Word for word, set down the lines from the one that holds "Instruction: Choose Numbered" through the final line of the listing below, and exclude every picture.
------ DATA FOR THE TASK
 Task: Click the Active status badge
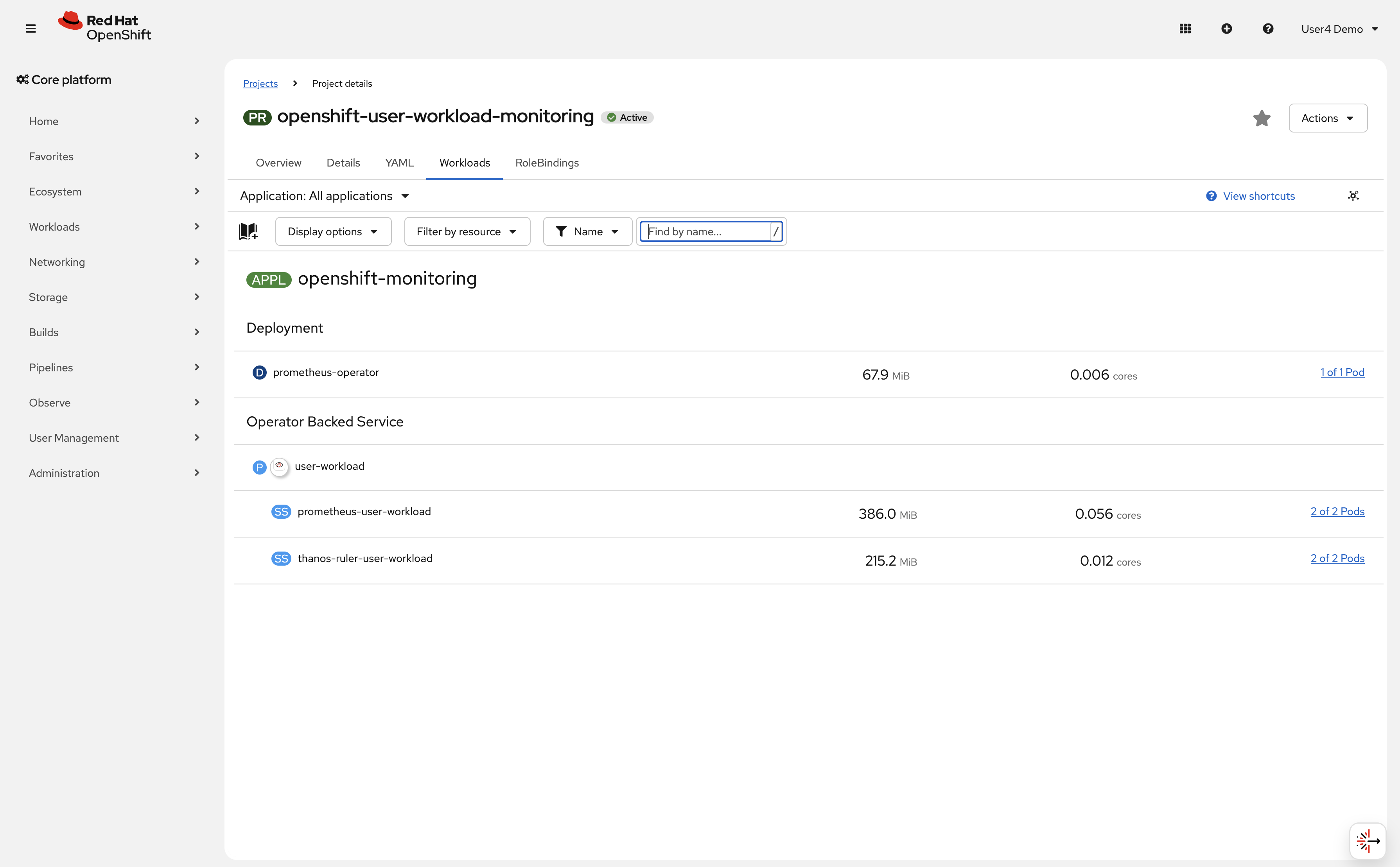click(627, 117)
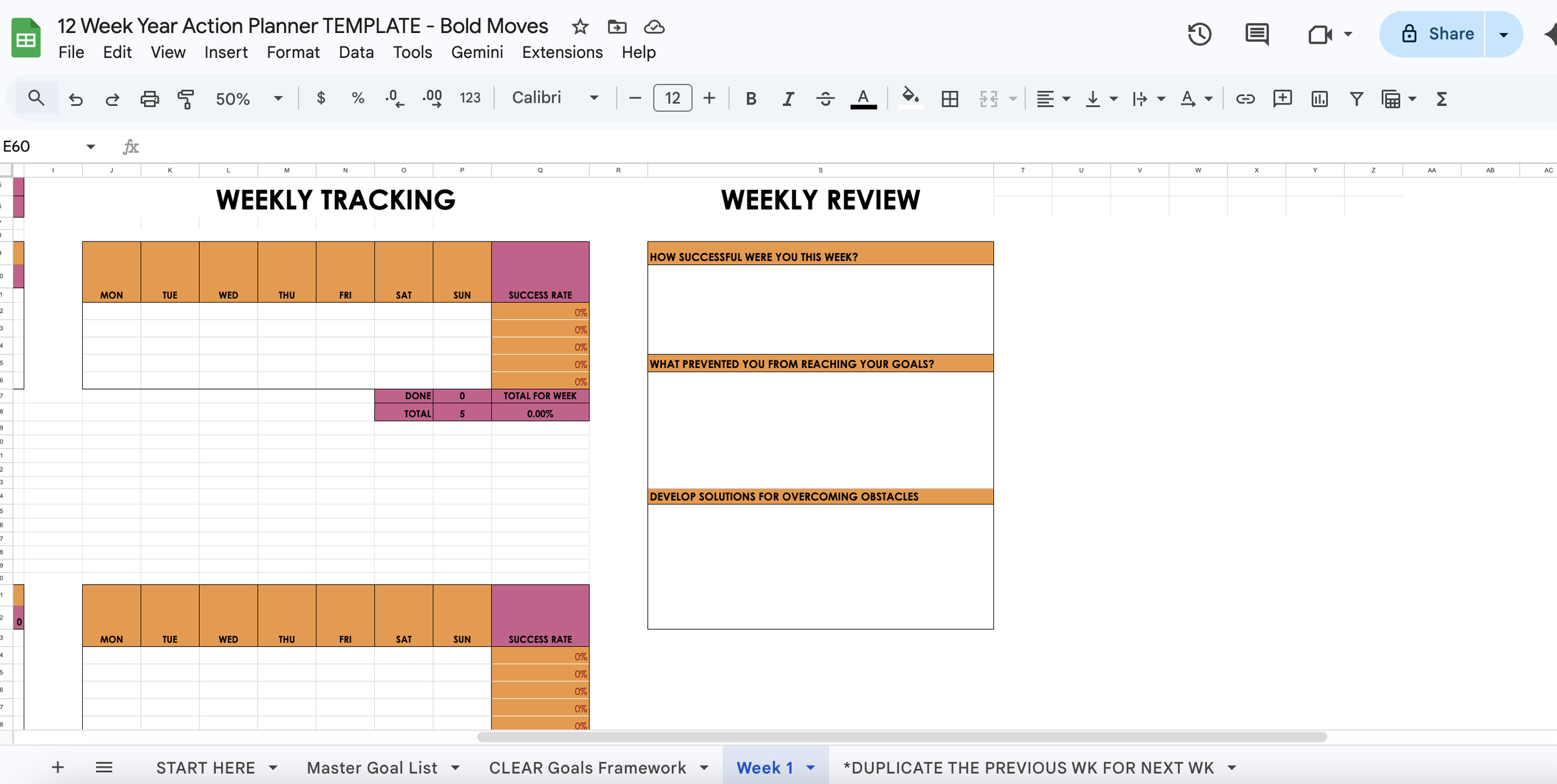Click the insert link icon
The image size is (1557, 784).
1245,98
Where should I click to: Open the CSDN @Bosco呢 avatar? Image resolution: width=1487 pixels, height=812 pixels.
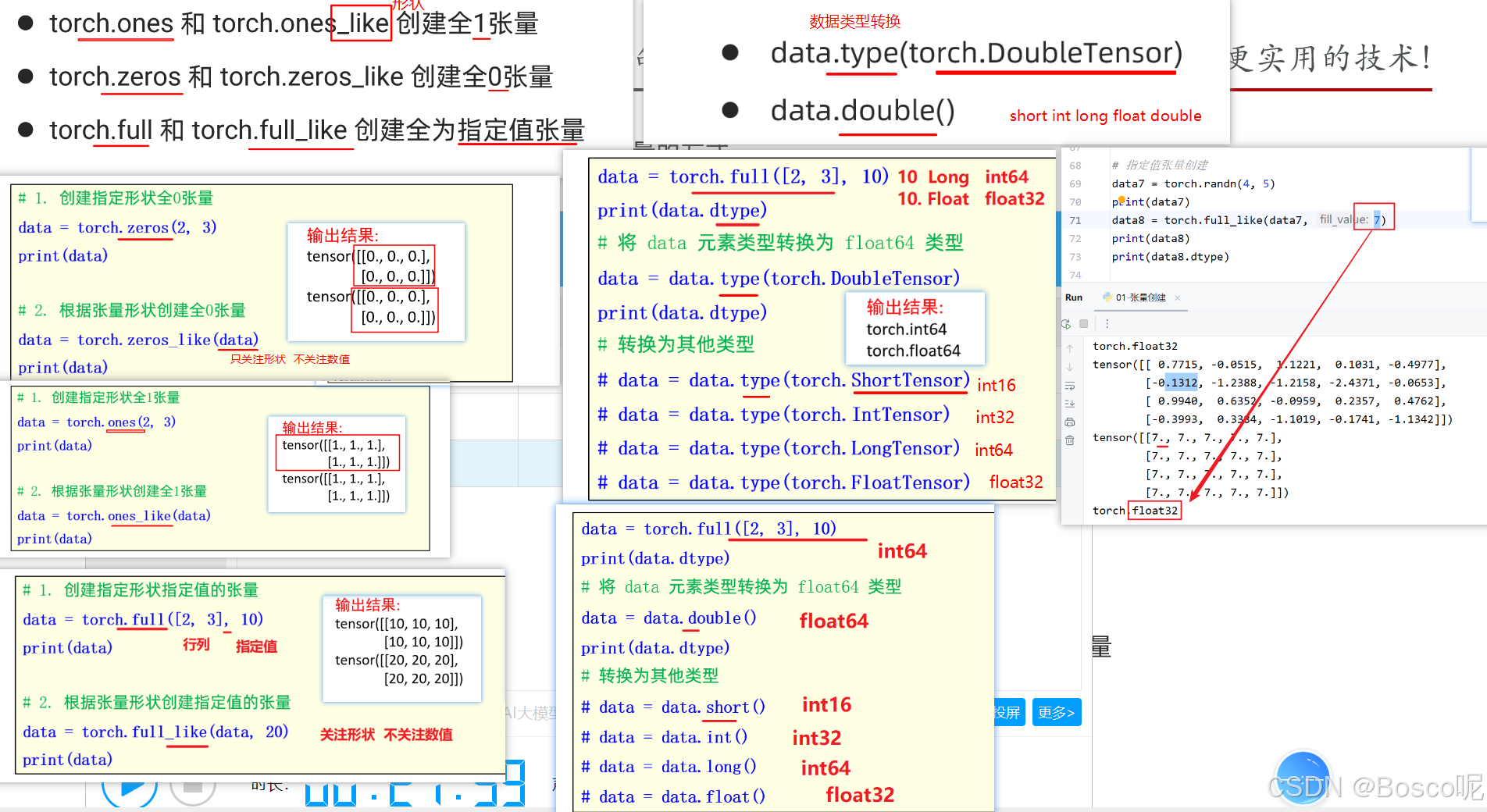(1302, 778)
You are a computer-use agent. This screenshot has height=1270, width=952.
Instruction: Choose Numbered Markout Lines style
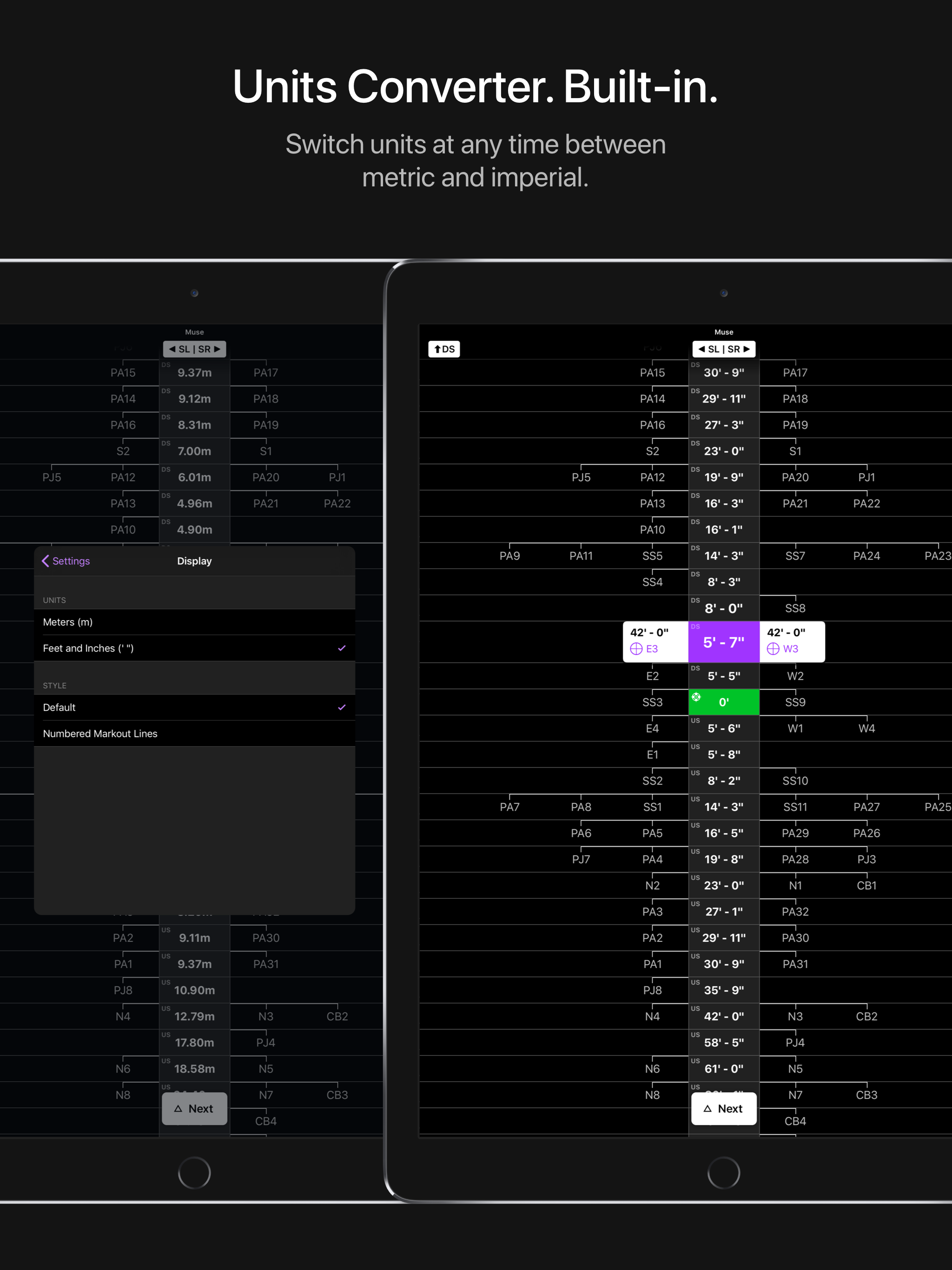[100, 733]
------------
### YOUR SOLUTION
Instruction: Choose Numbered Markout Lines style
[100, 733]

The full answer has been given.